Gerçi bunu yapamadık. Ama günümüzde çok açık bir zorluğumuz daha var, onu da söyleyeyim. Türkiye 1950’lerde 60’larda daha iyiymiş, hatta o Cumhuriyeti kuran insanlar çok üstün insanlarmış, ve onlar bu söylediğime daha yatkın insanlardı. Hatırlayın 1961 anayasası geçtiğinde %62 ile geçti diye, Türkiye yıllarca tartıştı. Ben 1980’de İstanbul Üniversitesi Hukuk Fakültesine asistan oldum hala onu tartışıyordu. 20 yıl olmuştu, %62 ile anayasa mı yapılır? Ayıp değil mi? diye sorarken, o soruları soranlar, bugün %50 ile anayasa yaptılar, onu da “mühürsüz oylar” yardımı ile yaptılar. Siz hiç iki yıldır bir serzeniş duydunuz mu? Acaba artık daha mı bir bazı şeyleri kanıksadık? Ya da daha az demokrasi mi talep eder olduk? Bilmiyorum siz ne dersiniz?

» Görev 1
Alıntılanan metne göre 1961 anayasası yüzde kaç oyla kabul edildi?
» Görev 2
Alıntılanan metinde "Gerçi bunu yapamadık." sözcüklerinin geçtiği yerden başlayan bölümü yazıya geçirin; "siz ne dersiniz?" sözcüklerinden sonra durun.

» Sağlanan materyal
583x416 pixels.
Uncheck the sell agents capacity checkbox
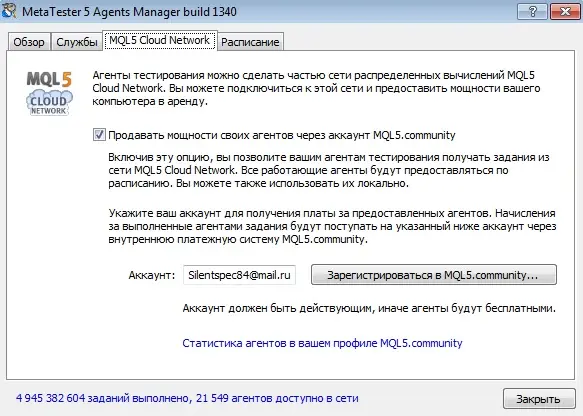click(99, 135)
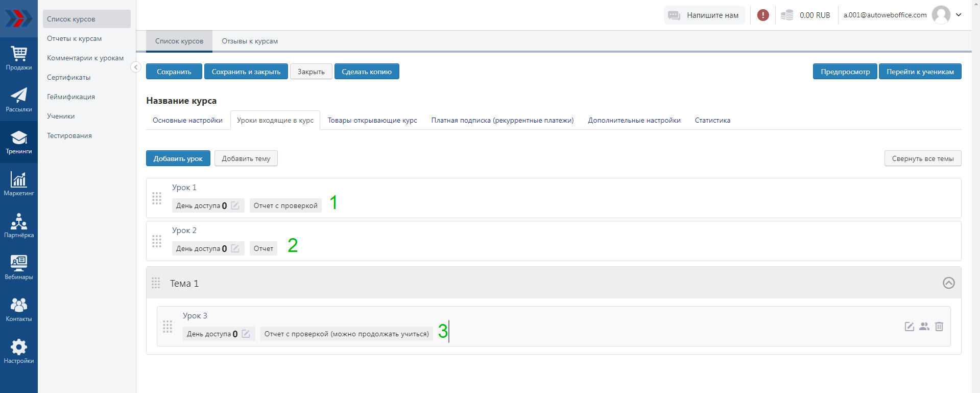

» Alıştırma yanıtı 1
%62 ile.

» Alıştırma yanıtı 2
Gerçi bunu yapamadık. Ama günümüzde çok açık bir zorluğumuz daha var, onu da söyleyeyim. Türkiye 1950’lerde 60’larda daha iyiymiş, hatta o Cumhuriyeti kuran insanlar çok üstün insanlarmış, ve onlar bu söylediğime daha yatkın insanlardı. Hatırlayın 1961 anayasası geçtiğinde %62 ile geçti diye, Türkiye yıllarca tartıştı. Ben 1980’de İstanbul Üniversitesi Hukuk Fakültesine asistan oldum hala onu tartışıyordu. 20 yıl olmuştu, %62 ile anayasa mı yapılır? Ayıp değil mi? diye sorarken, o soruları soranlar, bugün %50 ile anayasa yaptılar, onu da “mühürsüz oylar” yardımı ile yaptılar. Siz hiç iki yıldır bir serzeniş duydunuz mu? Acaba artık daha mı bir bazı şeyleri kanıksadık? Ya da daha az demokrasi mi talep eder olduk? Bilmiyorum siz ne dersiniz?